* start Given data *

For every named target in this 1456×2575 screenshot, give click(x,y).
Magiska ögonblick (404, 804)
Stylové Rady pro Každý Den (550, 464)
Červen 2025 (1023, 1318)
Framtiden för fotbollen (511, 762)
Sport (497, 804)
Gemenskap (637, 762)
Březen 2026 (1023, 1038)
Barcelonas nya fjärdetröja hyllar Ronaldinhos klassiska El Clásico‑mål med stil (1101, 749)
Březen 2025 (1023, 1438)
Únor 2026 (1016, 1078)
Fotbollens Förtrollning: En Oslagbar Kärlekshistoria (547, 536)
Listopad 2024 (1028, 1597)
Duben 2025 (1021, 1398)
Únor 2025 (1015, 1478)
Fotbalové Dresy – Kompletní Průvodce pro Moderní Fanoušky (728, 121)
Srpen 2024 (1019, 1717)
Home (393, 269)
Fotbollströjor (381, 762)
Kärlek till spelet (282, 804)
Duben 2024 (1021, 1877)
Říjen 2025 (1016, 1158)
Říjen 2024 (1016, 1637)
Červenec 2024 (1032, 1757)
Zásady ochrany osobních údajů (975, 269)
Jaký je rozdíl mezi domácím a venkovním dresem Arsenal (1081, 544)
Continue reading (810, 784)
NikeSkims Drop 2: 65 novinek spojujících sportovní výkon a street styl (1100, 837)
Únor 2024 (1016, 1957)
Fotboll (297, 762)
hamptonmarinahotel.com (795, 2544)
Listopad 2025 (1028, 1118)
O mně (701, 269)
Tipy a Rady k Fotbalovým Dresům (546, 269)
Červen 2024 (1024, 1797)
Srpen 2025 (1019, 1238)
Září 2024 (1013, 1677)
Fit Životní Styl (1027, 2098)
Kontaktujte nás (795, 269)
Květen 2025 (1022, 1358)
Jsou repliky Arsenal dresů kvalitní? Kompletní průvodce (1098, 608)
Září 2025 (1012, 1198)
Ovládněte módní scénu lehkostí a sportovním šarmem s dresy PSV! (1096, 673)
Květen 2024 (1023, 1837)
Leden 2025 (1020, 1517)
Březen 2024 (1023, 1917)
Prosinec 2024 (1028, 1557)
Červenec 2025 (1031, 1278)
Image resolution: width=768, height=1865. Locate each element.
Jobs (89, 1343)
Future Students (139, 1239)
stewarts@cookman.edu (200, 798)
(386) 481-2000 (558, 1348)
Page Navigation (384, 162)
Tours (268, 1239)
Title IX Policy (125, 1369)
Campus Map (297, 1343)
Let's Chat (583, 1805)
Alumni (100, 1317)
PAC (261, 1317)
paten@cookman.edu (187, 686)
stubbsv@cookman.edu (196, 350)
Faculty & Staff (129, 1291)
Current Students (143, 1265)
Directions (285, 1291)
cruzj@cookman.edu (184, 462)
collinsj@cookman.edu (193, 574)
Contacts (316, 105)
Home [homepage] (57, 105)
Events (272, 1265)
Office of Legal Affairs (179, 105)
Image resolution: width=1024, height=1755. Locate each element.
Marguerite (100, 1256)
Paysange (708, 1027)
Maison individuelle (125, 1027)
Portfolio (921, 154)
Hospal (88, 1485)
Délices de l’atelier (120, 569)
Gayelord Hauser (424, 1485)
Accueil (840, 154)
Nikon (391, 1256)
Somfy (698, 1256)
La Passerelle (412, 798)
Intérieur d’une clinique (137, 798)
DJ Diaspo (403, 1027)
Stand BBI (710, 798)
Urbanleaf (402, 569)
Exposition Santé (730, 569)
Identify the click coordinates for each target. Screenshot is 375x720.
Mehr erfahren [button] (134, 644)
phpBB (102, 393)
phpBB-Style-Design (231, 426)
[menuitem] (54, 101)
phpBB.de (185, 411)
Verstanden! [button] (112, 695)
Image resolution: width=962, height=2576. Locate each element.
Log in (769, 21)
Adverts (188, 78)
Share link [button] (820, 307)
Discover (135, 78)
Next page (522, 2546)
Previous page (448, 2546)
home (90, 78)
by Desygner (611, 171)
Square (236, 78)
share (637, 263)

* end Given data *

Task requirements |
Write out every line of the material above, unchanged and in the same order.

Correct result |
For every named target in this 1456×2575 screenshot, give click(x,y).
Magiska ögonblick (404, 804)
Stylové Rady pro Každý Den (550, 464)
Červen 2025 (1023, 1318)
Framtiden för fotbollen (511, 762)
Sport (497, 804)
Gemenskap (637, 762)
Březen 2026 (1023, 1038)
Barcelonas nya fjärdetröja hyllar Ronaldinhos klassiska El Clásico‑mål med stil (1101, 749)
Březen 2025 (1023, 1438)
Únor 2026 (1016, 1078)
Fotbollens Förtrollning: En Oslagbar Kärlekshistoria (547, 536)
Listopad 2024 (1028, 1597)
Duben 2025 (1021, 1398)
Únor 2025 (1015, 1478)
Fotbalové Dresy – Kompletní Průvodce pro Moderní Fanoušky (728, 121)
Srpen 2024 (1019, 1717)
Home (393, 269)
Fotbollströjor (381, 762)
Kärlek till spelet (282, 804)
Duben 2024 (1021, 1877)
Říjen 2025 (1016, 1158)
Říjen 2024 (1016, 1637)
Červenec 2024 (1032, 1757)
Zásady ochrany osobních údajů (975, 269)
Jaký je rozdíl mezi domácím a venkovním dresem Arsenal (1081, 544)
Continue reading (810, 784)
NikeSkims Drop 2: 65 novinek spojujících sportovní výkon a street styl (1100, 837)
Únor 2024 (1016, 1957)
Fotboll (297, 762)
hamptonmarinahotel.com (795, 2544)
Listopad 2025 (1028, 1118)
O mně (701, 269)
Tipy a Rady k Fotbalovým Dresům (546, 269)
Červen 2024 (1024, 1797)
Srpen 2025 (1019, 1238)
Září 2024 (1013, 1677)
Fit Životní Styl (1027, 2098)
Kontaktujte nás (795, 269)
Květen 2025 (1022, 1358)
Jsou repliky Arsenal dresů kvalitní? Kompletní průvodce (1098, 608)
Září 2025 (1012, 1198)
Ovládněte módní scénu lehkostí a sportovním šarmem s dresy PSV! (1096, 673)
Květen 2024 (1023, 1837)
Leden 2025 (1020, 1517)
Březen 2024 (1023, 1917)
Prosinec 2024 (1028, 1557)
Červenec 2025 (1031, 1278)
Image resolution: width=768, height=1865. Locate each element.
Jobs (89, 1343)
Future Students (139, 1239)
stewarts@cookman.edu (200, 798)
(386) 481-2000 (558, 1348)
Page Navigation (384, 162)
Tours (268, 1239)
Title IX Policy (125, 1369)
Campus Map (297, 1343)
Let's Chat (583, 1805)
Alumni (100, 1317)
PAC (261, 1317)
paten@cookman.edu (187, 686)
stubbsv@cookman.edu (196, 350)
Faculty & Staff (129, 1291)
Current Students (143, 1265)
Directions (285, 1291)
cruzj@cookman.edu (184, 462)
collinsj@cookman.edu (193, 574)
Contacts (316, 105)
Home [homepage] (57, 105)
Events (272, 1265)
Office of Legal Affairs (179, 105)
Image resolution: width=1024, height=1755. Locate each element.
Marguerite (100, 1256)
Paysange (708, 1027)
Maison individuelle (125, 1027)
Portfolio (921, 154)
Hospal (88, 1485)
Délices de l’atelier (120, 569)
Gayelord Hauser (424, 1485)
Accueil (840, 154)
Nikon (391, 1256)
Somfy (698, 1256)
La Passerelle (412, 798)
Intérieur d’une clinique (137, 798)
DJ Diaspo (403, 1027)
Stand BBI (710, 798)
Urbanleaf (402, 569)
Exposition Santé (730, 569)
Identify the click coordinates for each target. Screenshot is 375x720.
Mehr erfahren [button] (134, 644)
phpBB (102, 393)
phpBB-Style-Design (231, 426)
[menuitem] (54, 101)
phpBB.de (185, 411)
Verstanden! [button] (112, 695)
Image resolution: width=962, height=2576. Locate each element.
Log in (769, 21)
Adverts (188, 78)
Share link [button] (820, 307)
Discover (135, 78)
Next page (522, 2546)
Previous page (448, 2546)
home (90, 78)
by Desygner (611, 171)
Square (236, 78)
share (637, 263)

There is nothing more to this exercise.